In the spring of 1942 the Maltese Islands were so heavily bombed that the 10th Submarine Flotilla known as the Fighting 10th were ordered to leave Malta and set up base in Alexandria. They left periodically leaving a number of hours in between departures – HMS Urge departed sometime in April but never arrived in Alexandria.
Speaking to TVM, Prof. Gambin said that “the damage to the bow shows a very violent explosion where the entire bow section is detached from the rest of the submarine, indicating that the ship would have sunk very fast giving no chance to anybody to survive from this tragedy.”
The distinctive features of HMS Urge have been identified by comparing strikingly clear images of the wreck with wartime photographs.
Spellbinding images of the submarine show her standing defiant after more than 77 years underwater, accommodating a multitude of marine life whilst maintaining the vigilant stance for which she was so widely acclaimed. The bows of the submarine lie buried in the seabed following the impact of her descent from the surface.
“Besides the damage on the bow, the wreck is in absolutely fantastic condition, it is sitting upright on the sea-bed, very proud, in the direction that it was ordered to take on its way to Alexandria. It is actually quite a poignant vision to see this submarine still upright and proud”, said Prof. Gambin.
HMS Urge’s captain was Lieutenant-Commander EP Tomkinson, DSO, RN, and in WW2 the submarine earned renown for successfully attacking an enemy battleship, cruiser, and merchant ships. HMS Urge also landed British commandos in special operations, as well as participating in secret missions involving British Secret Intelligence Service agents on enemy coasts.

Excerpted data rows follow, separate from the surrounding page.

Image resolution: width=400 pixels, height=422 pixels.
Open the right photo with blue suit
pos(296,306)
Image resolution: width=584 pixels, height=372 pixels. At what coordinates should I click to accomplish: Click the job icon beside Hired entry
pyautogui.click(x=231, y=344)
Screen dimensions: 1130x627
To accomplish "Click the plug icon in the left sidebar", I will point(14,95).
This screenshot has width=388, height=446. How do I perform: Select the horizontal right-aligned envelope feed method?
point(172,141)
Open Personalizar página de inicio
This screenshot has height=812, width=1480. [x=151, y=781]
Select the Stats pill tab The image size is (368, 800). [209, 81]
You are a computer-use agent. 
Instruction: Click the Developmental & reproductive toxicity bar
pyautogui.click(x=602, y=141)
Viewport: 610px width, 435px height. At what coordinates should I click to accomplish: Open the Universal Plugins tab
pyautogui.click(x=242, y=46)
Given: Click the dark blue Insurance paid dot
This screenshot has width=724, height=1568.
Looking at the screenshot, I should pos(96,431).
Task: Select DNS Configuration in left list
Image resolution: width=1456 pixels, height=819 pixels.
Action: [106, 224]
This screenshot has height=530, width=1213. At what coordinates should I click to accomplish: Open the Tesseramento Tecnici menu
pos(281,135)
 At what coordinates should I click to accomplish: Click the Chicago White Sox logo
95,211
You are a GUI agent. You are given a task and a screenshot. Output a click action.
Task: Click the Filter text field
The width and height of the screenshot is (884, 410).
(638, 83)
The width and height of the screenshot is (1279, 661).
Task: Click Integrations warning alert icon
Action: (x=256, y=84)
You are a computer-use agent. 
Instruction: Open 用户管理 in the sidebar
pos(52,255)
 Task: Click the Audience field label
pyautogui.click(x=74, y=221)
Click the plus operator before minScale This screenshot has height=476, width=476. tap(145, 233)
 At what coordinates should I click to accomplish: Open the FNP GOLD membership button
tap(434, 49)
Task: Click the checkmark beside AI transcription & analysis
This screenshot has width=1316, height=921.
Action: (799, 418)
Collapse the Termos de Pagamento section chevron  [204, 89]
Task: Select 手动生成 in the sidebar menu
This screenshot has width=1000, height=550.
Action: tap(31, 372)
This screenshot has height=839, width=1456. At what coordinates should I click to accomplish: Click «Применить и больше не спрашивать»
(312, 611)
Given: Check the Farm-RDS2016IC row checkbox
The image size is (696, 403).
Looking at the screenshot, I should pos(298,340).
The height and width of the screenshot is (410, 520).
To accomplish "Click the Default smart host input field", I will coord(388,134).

Her disappearance in 1942 had long been a mystery.
The search team was working for a research project led by Professor Gambin, Francis Dickinson and Platon Alexiades. Francis Dickinson is a grandson of Lieutenant-Commander Tomkinson, who provided information on HMS Urge and lead financial sponsorship of the project, and Platon Alexiades, an experienced naval researcher from Montreal, Canada with critical insight into relevant military records of WW2, who also sponsored the project. The sponsorship agreement was facilitated through the University of Malta’s Research and Innovation Trust (RIDT).
Having reviewed materials relating to the discovery, the UK Ministry of Defence has approved the research project’s conclusion that the wreck discovered is that of HMS Urge.
Professor Timmy Gambin told TVM that “some time ago there was a claim that HMS Urge was discovered off Libya. This claim was based on a single sonar image but never verified through footage and photography. With the data that we gathered, we were able to put together a very comprehensive package comparing what we observed in our sonar data, in our video footage, from our photographs and compared these to actual historic photographs of the Urge and we were in little doubt with regard to the actual ID of the submarine but to be absolutely certain we sent this package to the Ministry of Defence who confirmed that they are very satisfied with the research that we have done, and with our claim.”
The wreck site is a war grave and will be protected under Maltese and international legislation. “In collaboration with Heritage Malta and the Superintendence [of Cultural Heritage] we will now start the motion to protect this site. We will declare the area an area of archaeological importance, meaning that certain activities such as bottom fishing and anchoring will not be allowed in its proximity so that we will actually protect the physical aspect of the site. The site is also a war grave so any access to the site, such as diving or exploration from the outside will have to be done in a very careful and meticulous way.”
The crew of HMS Urge had formed bonds with the people of Malta, and the submarine is now a war grave as well as part of Malta’s cultural heritage. A memorial and public information on HMS Urge are now planned for April 2020 on the 78th anniversary of the loss of HMS Urge. Lieutenant-Commander Tomkinson’s daughter, Mrs.Bridget Dickinson, hopes that families of those lost will be able to join a commemoration in Malta.